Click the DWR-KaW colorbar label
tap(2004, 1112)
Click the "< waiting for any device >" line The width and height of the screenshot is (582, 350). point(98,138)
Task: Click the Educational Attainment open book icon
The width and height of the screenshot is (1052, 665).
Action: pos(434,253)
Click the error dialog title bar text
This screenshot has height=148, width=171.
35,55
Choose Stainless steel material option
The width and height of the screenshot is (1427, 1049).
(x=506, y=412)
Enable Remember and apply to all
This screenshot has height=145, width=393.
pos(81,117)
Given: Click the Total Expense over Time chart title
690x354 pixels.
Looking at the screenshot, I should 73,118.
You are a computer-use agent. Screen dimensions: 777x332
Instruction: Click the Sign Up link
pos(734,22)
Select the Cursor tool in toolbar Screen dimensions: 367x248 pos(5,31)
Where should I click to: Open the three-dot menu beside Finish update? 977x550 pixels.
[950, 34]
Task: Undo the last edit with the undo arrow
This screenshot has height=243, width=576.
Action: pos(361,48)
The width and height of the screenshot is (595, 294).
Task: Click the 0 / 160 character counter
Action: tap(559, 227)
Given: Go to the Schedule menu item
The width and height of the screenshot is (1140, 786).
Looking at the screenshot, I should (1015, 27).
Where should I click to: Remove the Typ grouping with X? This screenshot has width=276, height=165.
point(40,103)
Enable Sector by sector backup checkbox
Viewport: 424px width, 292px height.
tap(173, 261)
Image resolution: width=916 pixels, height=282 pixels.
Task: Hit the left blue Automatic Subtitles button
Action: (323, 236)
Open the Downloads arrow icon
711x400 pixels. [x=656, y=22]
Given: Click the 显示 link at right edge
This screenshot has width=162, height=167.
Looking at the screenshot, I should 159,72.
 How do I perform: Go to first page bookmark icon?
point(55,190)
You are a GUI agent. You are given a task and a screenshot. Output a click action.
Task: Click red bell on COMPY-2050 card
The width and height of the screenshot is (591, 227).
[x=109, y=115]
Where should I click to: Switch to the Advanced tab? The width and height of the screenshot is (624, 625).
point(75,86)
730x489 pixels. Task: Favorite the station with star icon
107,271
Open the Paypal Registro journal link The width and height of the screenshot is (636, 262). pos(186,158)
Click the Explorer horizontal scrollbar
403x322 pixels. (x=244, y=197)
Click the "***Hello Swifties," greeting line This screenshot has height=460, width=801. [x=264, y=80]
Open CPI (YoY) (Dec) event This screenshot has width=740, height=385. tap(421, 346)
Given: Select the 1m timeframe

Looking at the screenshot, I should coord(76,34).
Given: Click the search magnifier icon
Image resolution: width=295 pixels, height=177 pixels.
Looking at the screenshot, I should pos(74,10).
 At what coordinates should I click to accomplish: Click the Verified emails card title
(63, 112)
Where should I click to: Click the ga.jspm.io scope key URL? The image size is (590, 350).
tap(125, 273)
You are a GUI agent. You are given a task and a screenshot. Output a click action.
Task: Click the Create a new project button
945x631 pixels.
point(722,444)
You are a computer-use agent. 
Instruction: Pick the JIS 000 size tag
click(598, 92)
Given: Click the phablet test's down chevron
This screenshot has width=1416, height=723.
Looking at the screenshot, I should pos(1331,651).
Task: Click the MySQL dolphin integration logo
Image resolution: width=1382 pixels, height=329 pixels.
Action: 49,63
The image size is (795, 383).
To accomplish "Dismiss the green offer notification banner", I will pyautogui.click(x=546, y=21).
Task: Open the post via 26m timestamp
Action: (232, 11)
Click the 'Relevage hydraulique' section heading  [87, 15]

> [Problem to work on]
For every line of the data above that contains "agent", copy that line.

> [Task response]
You are a computer-use agent. Screen dimensions: 777x332
You are a GUI agent. You are given a task and a screenshot. Output a click action.
You are a GUI agent. You are given a task and a screenshot. Output a click action.
You are a computer-use agent. 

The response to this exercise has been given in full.